MATERIAL TO PROCESS START

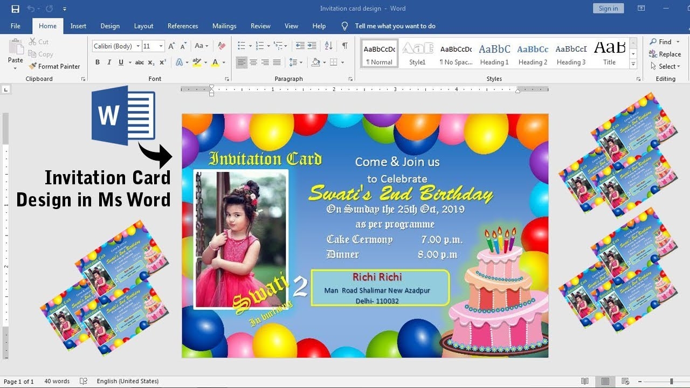This screenshot has width=690, height=388.
Task: Click the Clear All Formatting icon
Action: click(x=221, y=46)
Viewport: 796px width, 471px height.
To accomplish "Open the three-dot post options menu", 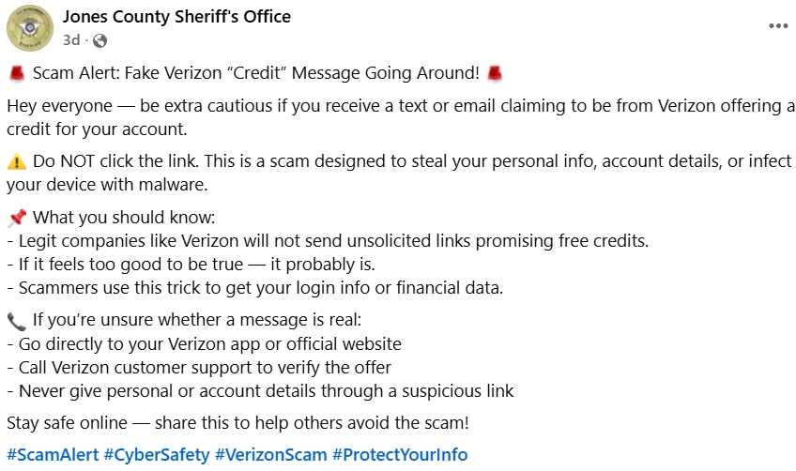I will coord(778,26).
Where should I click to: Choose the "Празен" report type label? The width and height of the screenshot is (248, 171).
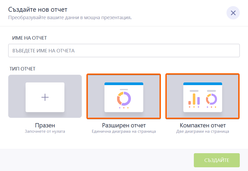pos(45,125)
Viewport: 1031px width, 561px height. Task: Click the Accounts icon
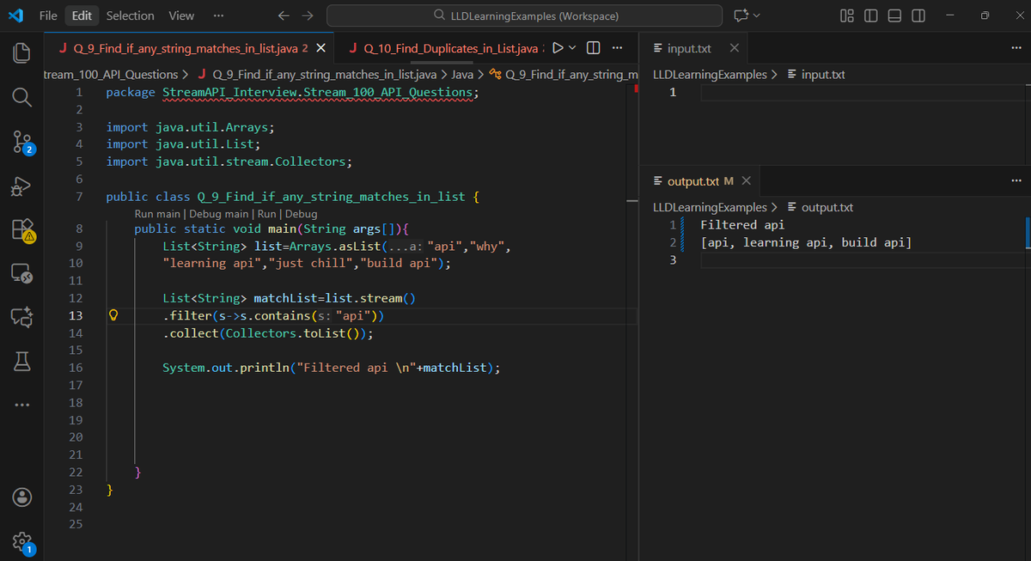coord(21,497)
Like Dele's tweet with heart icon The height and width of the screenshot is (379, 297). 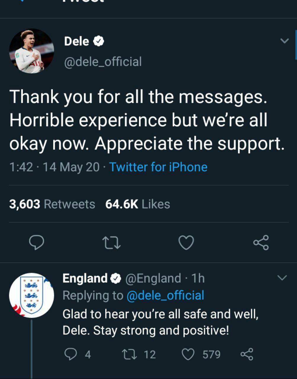186,243

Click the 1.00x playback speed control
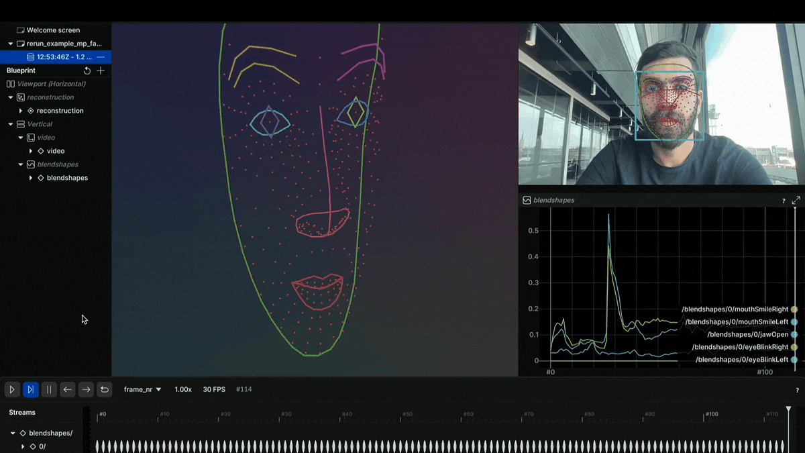click(x=182, y=389)
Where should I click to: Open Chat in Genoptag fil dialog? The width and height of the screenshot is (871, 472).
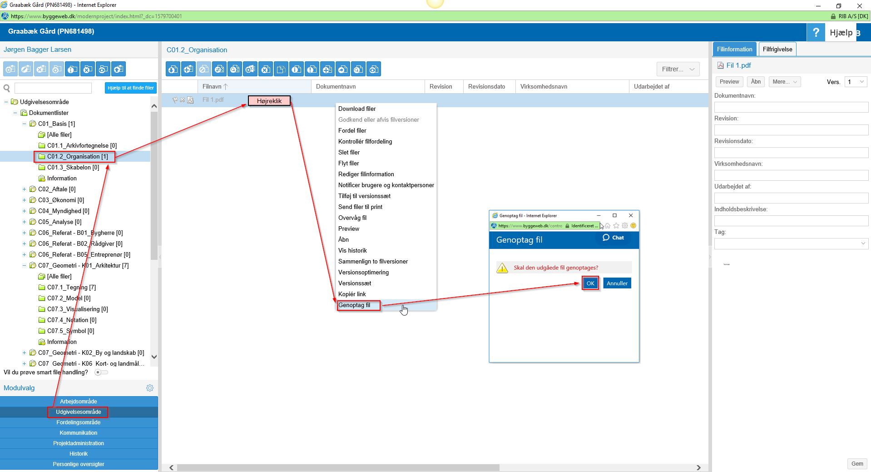coord(613,238)
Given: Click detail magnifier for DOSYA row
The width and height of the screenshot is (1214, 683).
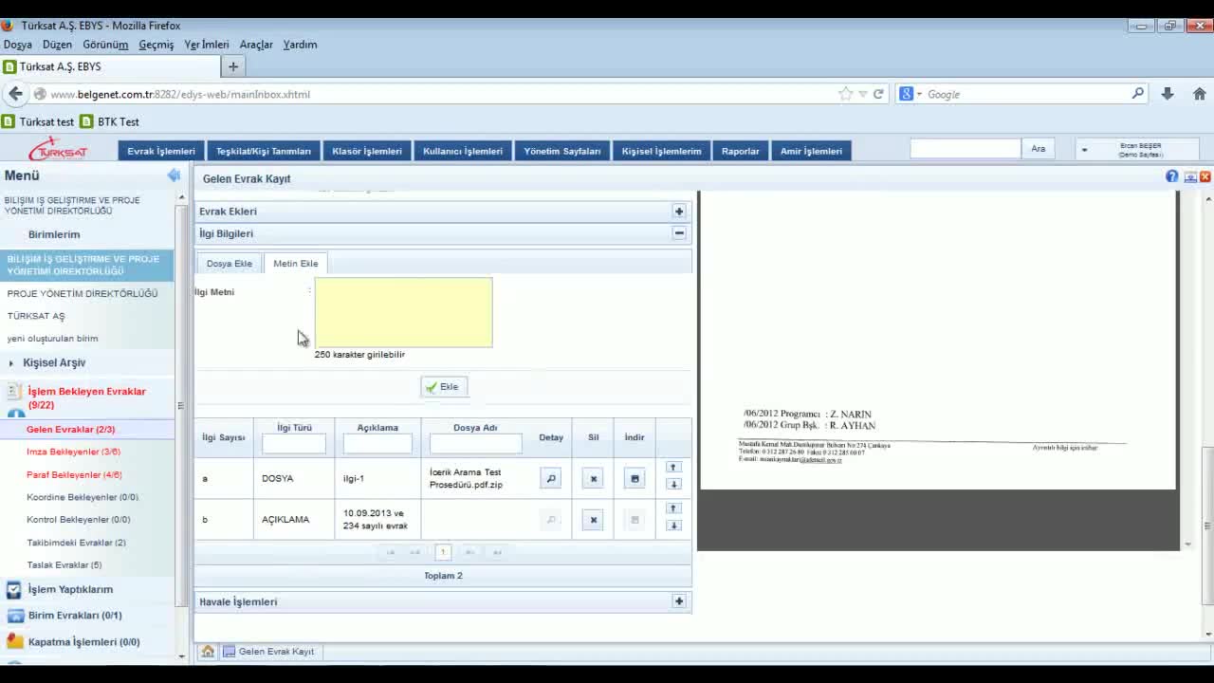Looking at the screenshot, I should 550,479.
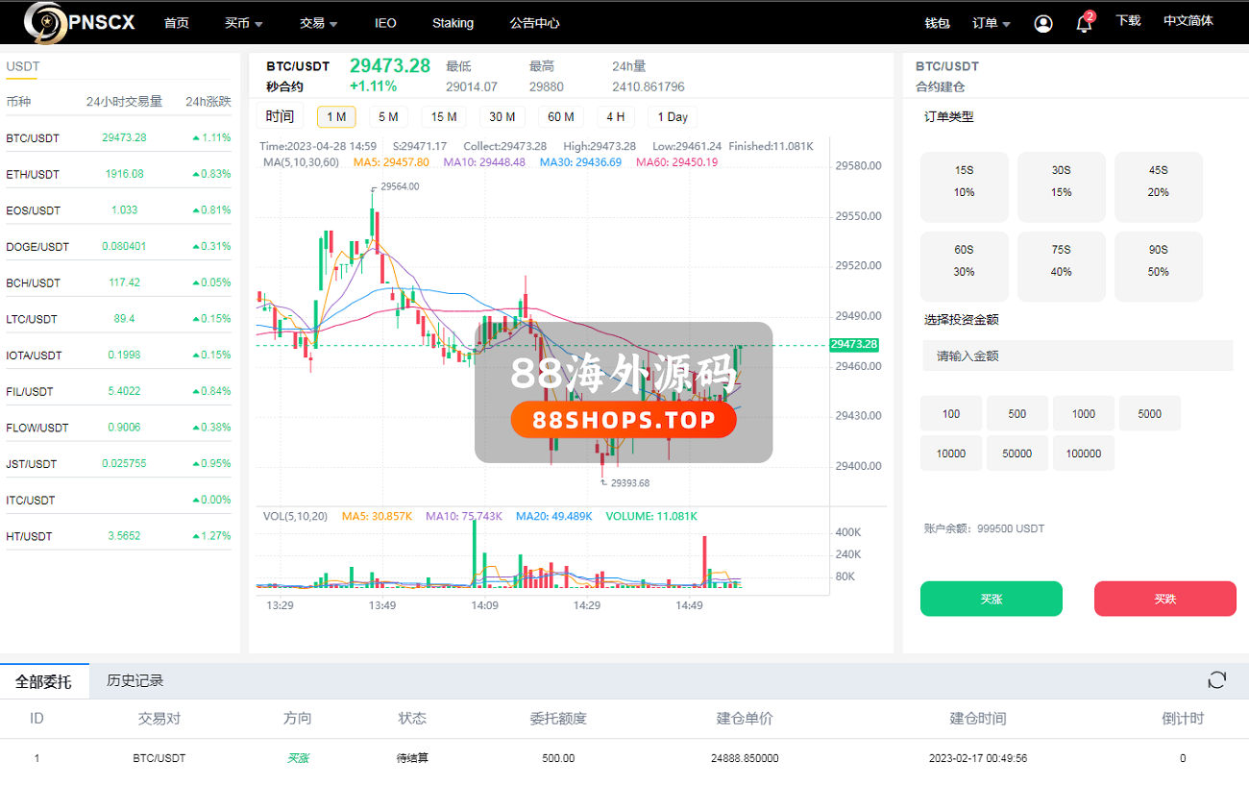
Task: Pick the 1000 preset amount
Action: [x=1083, y=414]
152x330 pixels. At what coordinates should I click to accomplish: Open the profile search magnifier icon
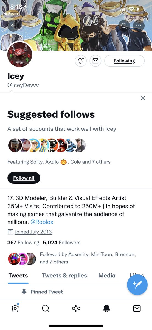(x=124, y=26)
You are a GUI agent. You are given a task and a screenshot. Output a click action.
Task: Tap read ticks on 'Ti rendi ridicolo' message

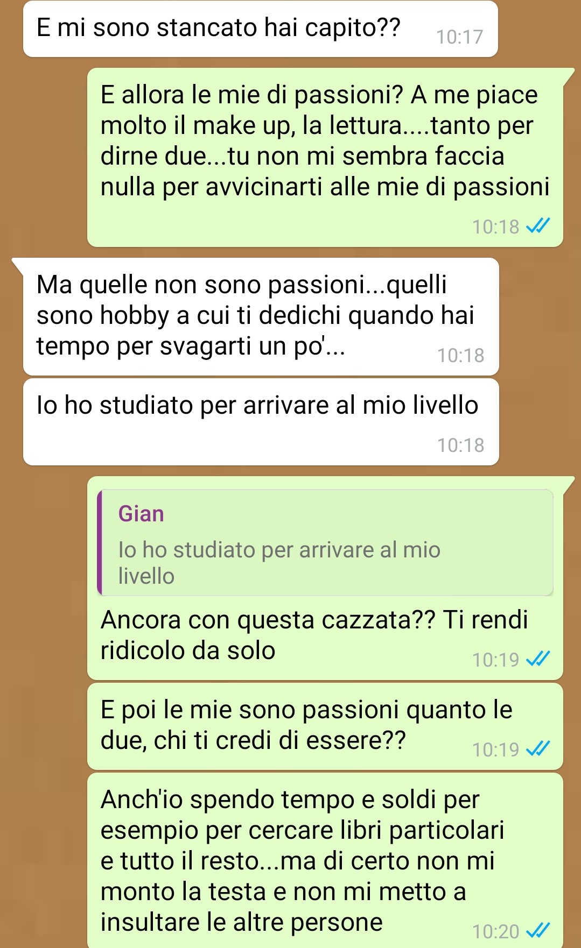(537, 659)
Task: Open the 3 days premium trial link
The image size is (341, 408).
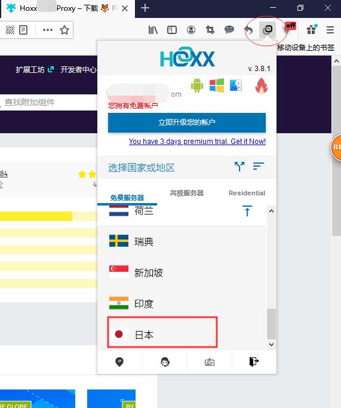Action: pos(197,142)
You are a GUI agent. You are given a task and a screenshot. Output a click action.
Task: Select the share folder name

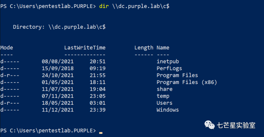pos(164,89)
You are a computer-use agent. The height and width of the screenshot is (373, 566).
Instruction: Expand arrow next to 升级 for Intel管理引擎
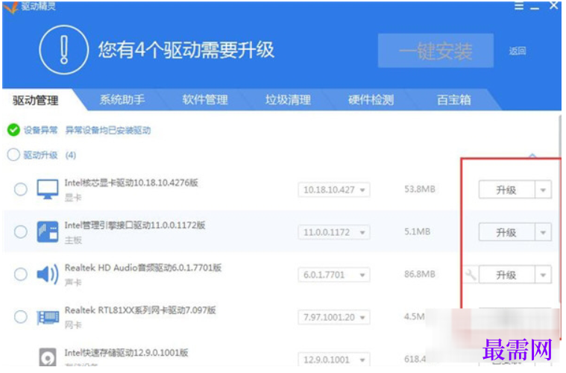(x=543, y=232)
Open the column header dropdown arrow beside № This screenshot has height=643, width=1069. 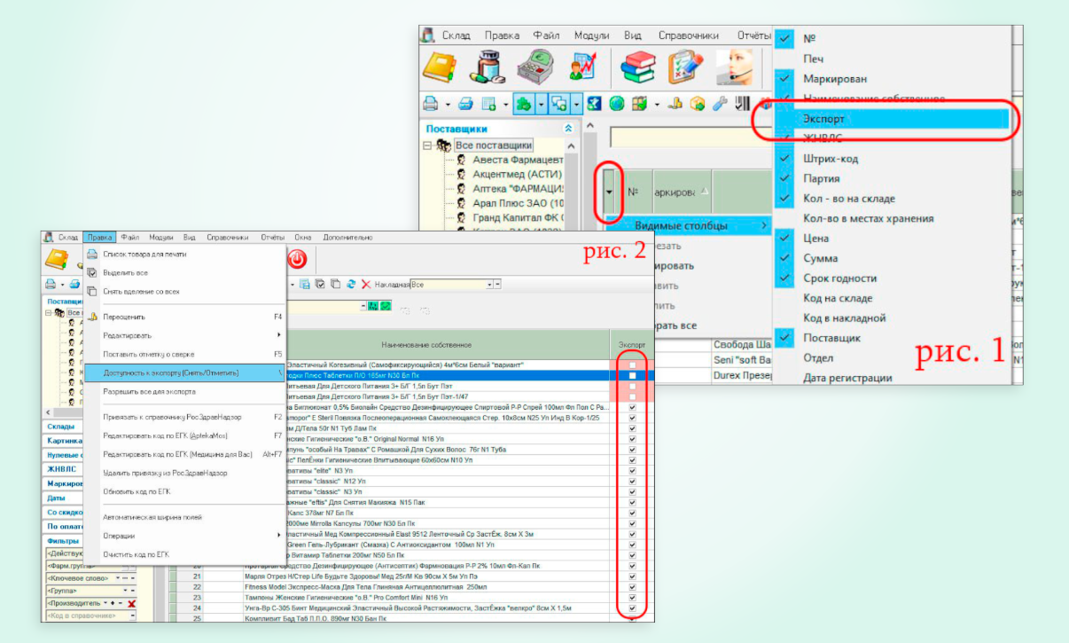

MATERIAL TO PROCESS END

The copy you give must run from the line containing "152x330 pixels. At" through the last line of the records, exactly, with the pictures left out.

### OUTPUT OF THE EXERCISE
152x330 pixels. At what coordinates should I click to accomplish: Open the profile search magnifier icon
(x=124, y=26)
You are a GUI agent. You are given a task and a screenshot. Output a click action.
Task: Tap read ticks on 'Ti rendi ridicolo' message

(537, 659)
Task: Open the 3 days premium trial link
The image size is (341, 408).
Action: pos(197,142)
You are a GUI agent. You are given a task and a screenshot. Output a click action.
Task: Select the share folder name

pos(164,89)
You are a computer-use agent. The height and width of the screenshot is (373, 566).
Instruction: Expand arrow next to 升级 for Intel管理引擎
(x=543, y=232)
Open the column header dropdown arrow beside № This screenshot has height=643, width=1069. 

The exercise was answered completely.